Back to Dd Trace Js

APM Integrations

.agents/skills/apm-integrations/SKILL.md

5.107.010.8 KB
Original Source

APM Integrations

dd-trace-js provides automatic tracing for 100+ third-party libraries. Each integration consists of two decoupled layers communicating via Node.js diagnostic channels.

Architecture

┌──────────────────────────┐     diagnostic channels      ┌─────────────────────────┐
│     Instrumentation      │ ──────────────────────────▶  │        Plugin           │
│ datadog-instrumentations │    apm:<name>:<op>:start     │  datadog-plugin-<name>  │
│                          │    apm:<name>:<op>:finish    │                         │
│ Hooks into library       │    apm:<name>:<op>:error     │ Creates spans, sets     │
│ methods, emits events    │                              │ tags, handles errors    │
└──────────────────────────┘                              └─────────────────────────┘

Instrumentation (packages/datadog-instrumentations/src/): Hooks into a library's internals and publishes events with context data to named diagnostic channels. Has zero knowledge of tracing — only emits events.

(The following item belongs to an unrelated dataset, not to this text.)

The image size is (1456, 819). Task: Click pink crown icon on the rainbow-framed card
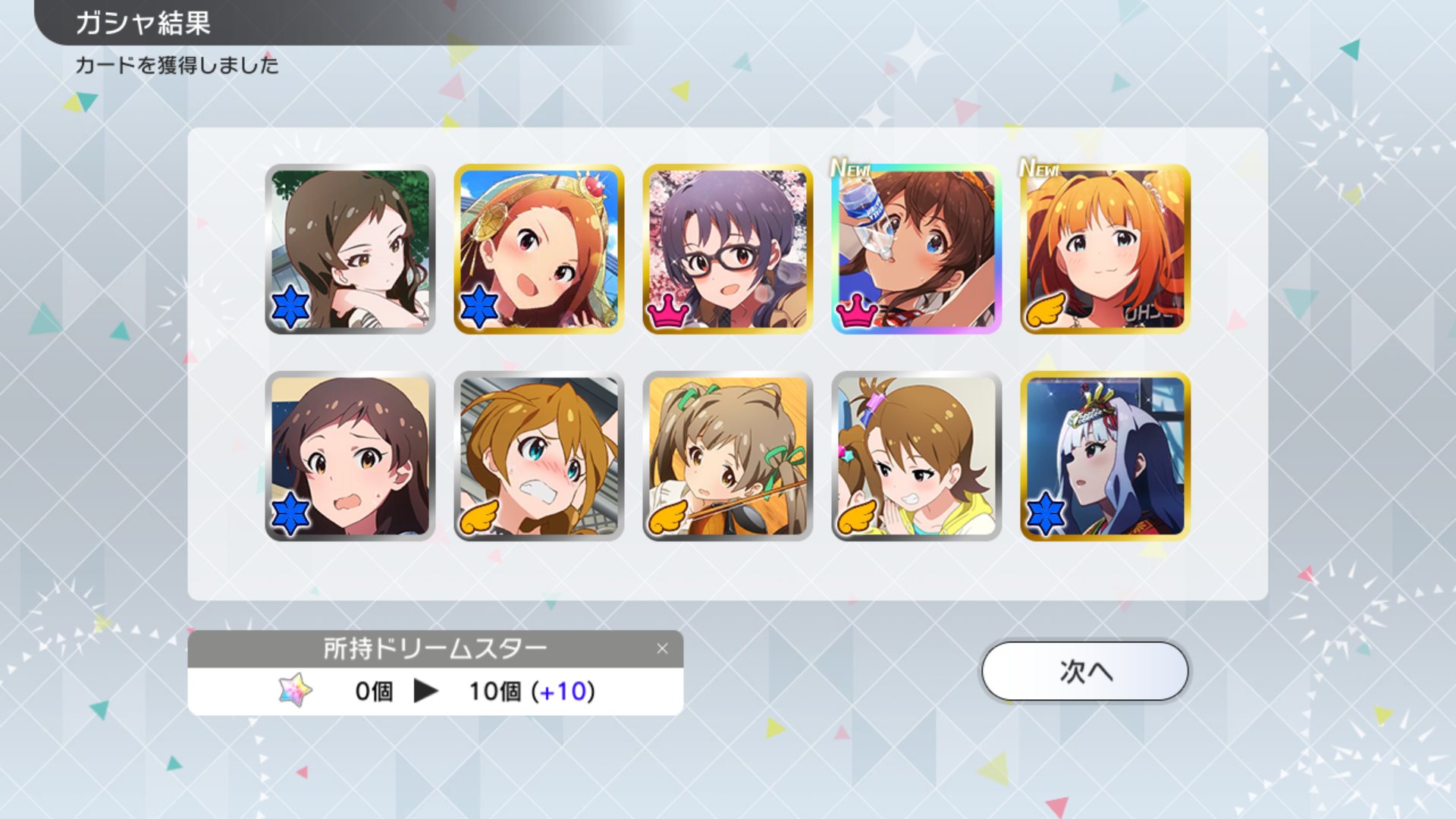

Plugin (packages/datadog-plugin-<name>/src/): Subscribes to diagnostic channel events and creates APM spans with service name, resource, tags, and error metadata. Extends a base class providing lifecycle management.

Both layers are always needed for a new integration.

Instrumentation: Orchestrion First

Orchestrion is the required default for all new instrumentations. It is an AST rewriter that automatically wraps methods via JSON configuration, with correct CJS and ESM handling built in. Orchestrion handles ESM code far more reliably than traditional shimmer-based wrapping, which struggles with ESM's static module structure.

Config lives in packages/datadog-instrumentations/src/helpers/rewriter/instrumentations/<name>.js. See Orchestrion Reference for the full config format and examples.

When Shimmer Is Necessary Instead

Shimmer (addHook + shimmer.wrap) should only be used when orchestrion cannot handle the pattern. When using shimmer, always include a code comment explaining why orchestrion is not viable. Valid reasons:

  • Dynamic method interception — methods created at runtime or on prototype chains that orchestrion's static analysis cannot reach
  • Factory patterns — wrapping return values of factory functions
  • Argument modification — instrumentations that need to mutate arguments before the original call

If none of these apply, use orchestrion. For shimmer patterns, refer to existing shimmer-based instrumentations in the codebase (e.g., packages/datadog-instrumentations/src/pg.js). Always try to use Orchestrion when beginning a new integration!

Plugin Base Classes

Plugins extend a base class matching the library type. The base class provides automatic channel subscriptions, span lifecycle, and type-specific tags.

Plugin
├── CompositePlugin              — Multiple sub-plugins (produce + consume)
├── LogPlugin                    — Log correlation injection (no spans)
├── WebPlugin                    — Base web plugin
│   └── RouterPlugin             — Web frameworks with middleware
└── TracingPlugin                — Base for all span-creating plugins
    ├── InboundPlugin            — Inbound calls
    │   ├── ServerPlugin         — HTTP servers
    │   └── ConsumerPlugin       — Message consumers (DSM)
    └── OutboundPlugin           — Outbound calls
        ├── ProducerPlugin       — Message producers (DSM)
        └── ClientPlugin         — HTTP/RPC clients
            └── StoragePlugin    — Storage systems
                ├── DatabasePlugin   — Database clients (DBM, db.* tags)
                └── CachePlugin      — Key-value caches

Wrong base class = complex workarounds. Always match the library type to the base class.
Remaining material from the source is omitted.